504-223 International Finance and Banking(term3/2014) as at June 26, 2015

Term Project: Euro Exchange Market.

Purpose: To Report and Study significant areas in The Eurozone Exchange Market

I. Table of Content

II. Introduction

III. History and Summary

IV. Why The Euro Exchange Market Is Unique?

V. Advantages and Disadvantages of Euro Exchange Market

VI. Characteristic of Euro Exchange Market

VII. Factors Affecting Movement of Euro Exchange rates

VIII. Euro Exchange Risk

IX. Conclusion.

I INTRODUCTION

Euro Currency

DEFINITION The official currency of the Eurozone is the euro( sign: ; code: EUR) and the countries consists of 19 of the 28 member states of the European Union: Austria, Belgium, Cyprus, Estonia, Finland, France, Germany, Greece, Ireland, Italy, Latvia, Lithuania, Luxembourg, Malta, the Netherlands, Portugal, Slovakia, Slovenia, and Spain. The currency is also officially used by the institutions of the European Union and four other European countries, as well as unilaterally by two others, and is consequently used daily by some 337 million Europeans as of 2015. A number of overseas territories of EU members also use the euro as their currency.

Eurozone Exchange Market

DEFINITION EEM is the money market for borrowing and lending euro currencies that are held in the form of deposits in banks located outside the Eurozone where the currencies are issued as legal tender. The Eurozone, officially called the Euro Area, is a monetary union of 19 of the 28 European Union (EU) member states which have adopted the euro () as their common currency and sole legal tender. The other 9 members of the European Union continue to use their own national currencies. The money market is the Eurocurrency, held in banks outside of the European Union where it is legal tender and is borrowed and lent by banks in Europe. Large firms and extremely wealthy individuals benefit from the Eurocurrency Market who wish to avoid regulatory requirements, tax laws and interest rate caps that are often exist in domestic banking, particularly in the US. The concept, which originated in the region and represents any deposit of foreign currency, does not have anything to do with the European Union or the banks associated with the member countries.
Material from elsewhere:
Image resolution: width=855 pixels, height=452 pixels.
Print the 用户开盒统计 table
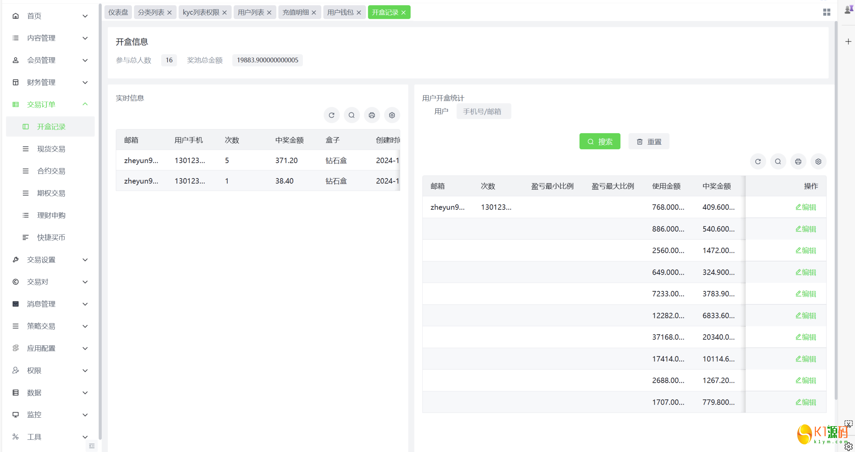coord(798,161)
Instead, it represents any deposit of foreign currencies into a domestic bank. For example, if the Japanese yen is deposited into a bank in the United States, it is considered to be operating under the auspices of the Eurocurrency market.

II History and Summary

The World War II era created an environment in which a base for this market was formed. Political challenges caused by the Axis Powers meant that there was a limited marketplace for trading in foreign currency. No friendly government operations within the European market place meant the traditional economies of the nations were displaced, along with the currencies. To combat this, and realizing that many American companies were tied to the maintenance of business behind enemy lines, banks around the world began to inject large sums of foreign currency and a new money market was created. On January1, 1999 the Eurozone commenced with 11 Member States. On January1, 2001, one year before the euro had physically entered into circulation Greece was added. In 2004, on January1, Slovenia (2007), Cyprus (2008), Malta (2008), Slovakia (2009), Estonia (2011), Latvia (2014), and Lithuania (2015) joined the Eurozone.After signing the Maastricht treaty in 1992, the new Euro members were obliged to adopt the euro under the terms of their accession treaties. However, the last of the five economic convergence criteria is the exchange rate stability criterion, which requires an ERM-member (European Exchange Rate Mechanism) to be member for a minimum of two years without the presence of "severe tensions". The euro adoption preparation talks in September 2011 between the seven remaining new Member States who had yet to adopt the euro (Bulgaria, Czech Republic, Hungary, Latvia, Lithuania, Poland and Romania), announced that the monetary union (Eurozone) they had thought they joining upon their signing of the accession treaty may in fact end up being a very different union entailing much closer fiscal, economic and political demands. The legal status of the Eurozone changed potentially causing them to conclude that the conditions for their promise to join were no longer valid, which "could force them to stage new referendums regarding euro adoption.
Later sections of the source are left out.